Kamis, 08 Oktober 2009

lainnya

kekasihku
Lantas siapa yang akan membuat diriku bangga untuk menjadi seorang laki-laki. Menjadi seperti seorang kesatria yang bersahaja datang dari medan laga. Bukan aku tak mencari dengan siapa hidup ini akan di beri arti, juga bukannya aku berdiam diri. Hanya saja kau terus berlari saat aku sudah meluangkan waktu untuk mendekati dirimu. Percaya sajalah, aku takanan menaklukan dirimu karena aku tau kau bukan budakku. Aku juga tak akan memperlakukan dirimu seperti pembantu sebab aku tau karena aku yang akan selalu menjagamu. Menjaga kesempurnaan yang ada dalam dirimu saat aku bisa menuju satu waktu bersama…
Aku tau, kau tak akan teryakinkan akan kata-kata yang sudah kubacakan, aku hanya teryakini kalau kau tidak tuli. Aku tak akan meyakinkanmu sebab dirimu sendiri yang harus meyakinkannya sendiri. Sebagai sebuah konsekwensi akan rasa yakinmu berarti kau harus menjalani keyakinan itu agar bisa terbukti. Keyakina bukan sebuah awal, juga bukan sebatas kepastian. keyakinan adalah satu kesatuan proses antara mengawali dan menjalani saemata untuk memberi bukti kalau yang sudah kau awali memang benar adanya. Keyakinan itu akan terhenti jika saja kau sudah melewati bagian ruang pengantara yang menjadi bagian dari dalam dirinya. Keyakinan itu akan segera tergantikan oleh suatu kewajiban serta tanggung jawab akan apa yang sudah dijalankan.

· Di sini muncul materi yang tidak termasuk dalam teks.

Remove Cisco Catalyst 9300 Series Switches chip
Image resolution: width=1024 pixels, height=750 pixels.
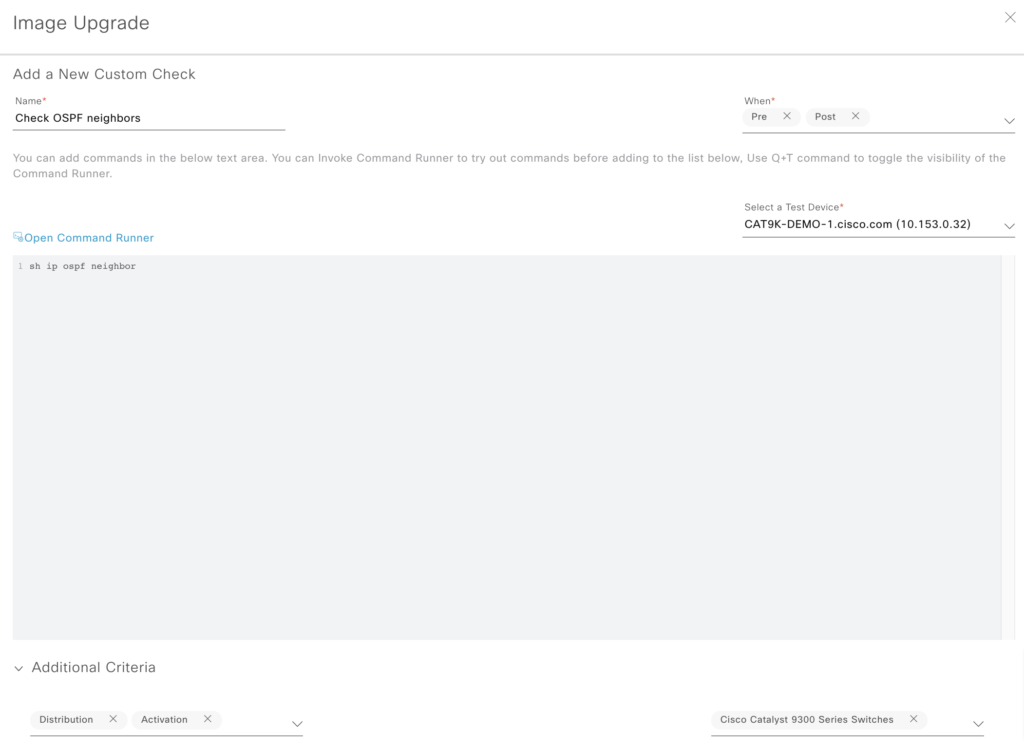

Seperti kepingan senja yang memaksakan sebagian hati untuk terus memanja. Saat aku coba memilah untuk kusembahkan kepingan itu untukmu. Diantara serpihan itu, kadang perih sampai suaraku terdengar lirih. aku akan tetap memilah walau tanganku berdarah. Aku tak akan menyerah, selama aku belum bisa mengumpulkan kembali kepingan yang sudah terberai pecah.
Aku hanya ingin membuat diriku bangga saat menjadi seorang pria. Kebangganku semata karena kau ada bukan diantara perbatasan sebuah rasa yang begitu menggebu dalam dada. Aku hanya ingin saat aku meraih kebahagiaan dan kau ada sebagai seorang yang sudah membagikan sedikit waktu yang ada.
Sepertinya aku tak menemukan alasan saat kebahagiaan itu datang padaku dan aku masih terpaku. Aku tak menemukanmu, lantas bagaimana aku bisa menjalani semuanya jika tak ada representasi akan keberadaanmu. disisi lain kau memberikan sedikit waktu yang kau simpan dalam ruangan kalbu dan itu tentunya berada dibagian dalam hatimu.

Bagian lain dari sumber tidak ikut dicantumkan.